La carte judiciaire des tribunaux de commerce, jusqu’au début du XXe siècle, ne va cesser de se compléter au gré du développement de nouveaux territoires économiques. Cette carte privilégiait la proximité, mais avec les évolutions de l’activité économique, elle va subir une érosion continue. De 250 au XIXe siècle, les juridictions consulaires ne seront plus que 185 en 1980. Tentant de dessiner une carte judiciaire fondée par des choix purement rationnels, la Conférence générale des tribunaux de commerce, dès le début du XXIe siècle, se fondant sur quatre critères principaux : l’activité judiciaire du tribunal, la richesse économique du ressort, le nombre de juges consulaires, la proximité de voisinage entre les juridictions, proposera une nouvelle carte de 150 juridictions. S’appuyant assez largement sur ces travaux, la Chancellerie, en 2008, réduira la carte des tribunaux de commerce à 135.

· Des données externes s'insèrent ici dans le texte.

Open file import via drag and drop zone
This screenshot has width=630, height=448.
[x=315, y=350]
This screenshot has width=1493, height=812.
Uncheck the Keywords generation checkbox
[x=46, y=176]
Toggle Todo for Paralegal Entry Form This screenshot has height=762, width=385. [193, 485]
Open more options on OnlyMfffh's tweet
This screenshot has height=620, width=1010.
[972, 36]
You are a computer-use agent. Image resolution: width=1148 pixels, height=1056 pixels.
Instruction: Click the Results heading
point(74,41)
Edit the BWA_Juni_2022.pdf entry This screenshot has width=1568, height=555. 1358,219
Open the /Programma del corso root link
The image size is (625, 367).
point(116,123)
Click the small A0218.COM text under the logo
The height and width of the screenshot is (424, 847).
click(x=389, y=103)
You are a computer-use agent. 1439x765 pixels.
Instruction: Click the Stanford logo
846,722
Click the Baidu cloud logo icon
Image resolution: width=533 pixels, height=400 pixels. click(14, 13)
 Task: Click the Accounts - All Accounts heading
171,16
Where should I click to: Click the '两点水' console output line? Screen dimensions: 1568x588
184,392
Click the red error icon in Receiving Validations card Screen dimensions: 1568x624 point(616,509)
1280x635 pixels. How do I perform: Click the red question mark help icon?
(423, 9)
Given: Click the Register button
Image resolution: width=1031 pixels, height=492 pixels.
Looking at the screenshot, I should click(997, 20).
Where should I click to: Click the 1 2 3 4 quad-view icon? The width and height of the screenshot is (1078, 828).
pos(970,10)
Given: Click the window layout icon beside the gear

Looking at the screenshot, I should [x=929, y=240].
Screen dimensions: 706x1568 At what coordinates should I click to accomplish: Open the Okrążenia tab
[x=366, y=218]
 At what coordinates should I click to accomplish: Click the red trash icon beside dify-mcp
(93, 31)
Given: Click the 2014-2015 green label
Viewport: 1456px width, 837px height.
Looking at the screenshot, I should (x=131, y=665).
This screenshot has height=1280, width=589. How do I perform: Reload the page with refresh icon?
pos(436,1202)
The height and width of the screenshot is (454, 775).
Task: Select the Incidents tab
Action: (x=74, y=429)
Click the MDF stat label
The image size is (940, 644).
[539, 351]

Cette réforme de la carte de 2008 n’épuisera pas le sujet, qui vient à nouveau d’être traité par la loi Macron (L. n° 2015-990, 6 août 2015) . La carte judiciaire est modifiée : il ne s’agit plus de réduire le nombre des juridictions, mais de diversifier leurs compétences en fonction de l’importance des affaires qui leur sont soumises en matière de procédures collectives ou de conciliation. Ainsi, 19 tribunaux de commerce reçoivent une compétence exclusive, pour ces affaires, dans un ressort étendu à celui de leur cour d’appel, voire de cours d’appels voisines, dépossédant ainsi les autres tribunaux de commerce de ces mêmes ressorts. L’organisation de ce transfert partiel de compétence ne simplifie pas la lecture de la carte judiciaire des tribunaux de commerce, et ajoute quelques pièges de procédure.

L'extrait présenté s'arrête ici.